Btw, most of the European gaited breeds, developed during the Middle Ages for comfort, died out in the 19th century. Carraige makers discovered the eliptic spring, similar to the shocks still used on big rigs, around 1820. Carraiges became much smoother to travel in and the gaited horse went out of fashion. It didn't happen in the USA bc the roads were not as good, they had many, many more miles that were travelled than in Europe, so Americans continued to breed THEIR gaited horses and created a few of their own. In South America, of course, they created the Paso and Fino (I_ believe_ they are two distinct horse breeds, but I could be wrong) and the Marchedor. The Mountain horse, so very popular in the Colonial period, almost died out, but has been brought back in great numbers. Because the numbers were so low breeders were forced to use breeding stock from breeds that were partially created from the Mountain Horse. I maintain that my 16'3hh KMH gelding must have a LOT of TWH blood in him bc of his height, bulk and weight, and the preferred size in about 6 inches shorter than he is.
What I'm trying to say is that a lot of people love riding gaited and many have done their own backyard breeding. I am sure, from your description, that your horse has gaited blood in her. =D


----------



## trailhorserider (Oct 13, 2009)

TXhorseman said:


> I suppose a trot could become a three beat movement if the front of rear leg of one diagonal pair struck the ground first, but I don't think such an action would be "smoother" than a regular trot.
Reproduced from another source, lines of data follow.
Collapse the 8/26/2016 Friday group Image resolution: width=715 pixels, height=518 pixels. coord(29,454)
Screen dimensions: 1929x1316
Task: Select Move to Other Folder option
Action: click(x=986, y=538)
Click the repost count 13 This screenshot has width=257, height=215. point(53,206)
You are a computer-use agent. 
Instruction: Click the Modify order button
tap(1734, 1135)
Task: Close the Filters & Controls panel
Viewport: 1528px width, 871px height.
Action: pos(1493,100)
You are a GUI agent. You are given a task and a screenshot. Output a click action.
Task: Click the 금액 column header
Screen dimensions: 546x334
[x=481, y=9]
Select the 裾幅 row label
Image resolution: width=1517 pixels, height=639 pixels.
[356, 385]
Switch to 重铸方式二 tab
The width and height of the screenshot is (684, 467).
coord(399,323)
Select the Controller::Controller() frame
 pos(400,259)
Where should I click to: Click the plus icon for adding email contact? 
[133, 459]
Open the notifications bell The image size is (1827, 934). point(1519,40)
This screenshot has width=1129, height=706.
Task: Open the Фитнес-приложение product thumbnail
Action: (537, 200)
That is what a foxtrot is....a broken trot. One leg (don't remember if it is front or hind) sets down just before the opposite diagonal. It is smoother than a trot. However, if you let them get going too fast it becomes more and more like a hard trot. But if you keep it slow, it's a broken trot and smoother than a hard trot.


----------



## TXhorseman (May 29, 2014)

trailhorserider said:


> That is what a foxtrot is....a broken trot. One leg (don't remember if it is front or hind) sets down just before the opposite diagonal. It is smoother than a trot. However, if you let them get going too fast it becomes more and more like a hard trot. But if you keep it slow, it's a broken trot and smoother than a hard trot.


According to www.*foxtrot*terfoundation.com/WHATISA*FOXTROT*.doc , the foxtrot is diagonal gait similar to a trot but the front foot of the diagonal pair sets down first. It is a four-beat gait as opposed to the two-beat gait of the trot. The original poster stated that the gait in question is a three-beat gait. Of course, the poster's count might have been off. That is why a video would be helpful.


----------



## flytobecat (Mar 28, 2010)

I wish I had video


----------



## trailhorserider (Oct 13, 2009)

So did I say something wrong? :neutral:

I never claimed to be an expert on "beats" or anything. I thought I was just expanding on what you (TXhorseman) said. :-(


----------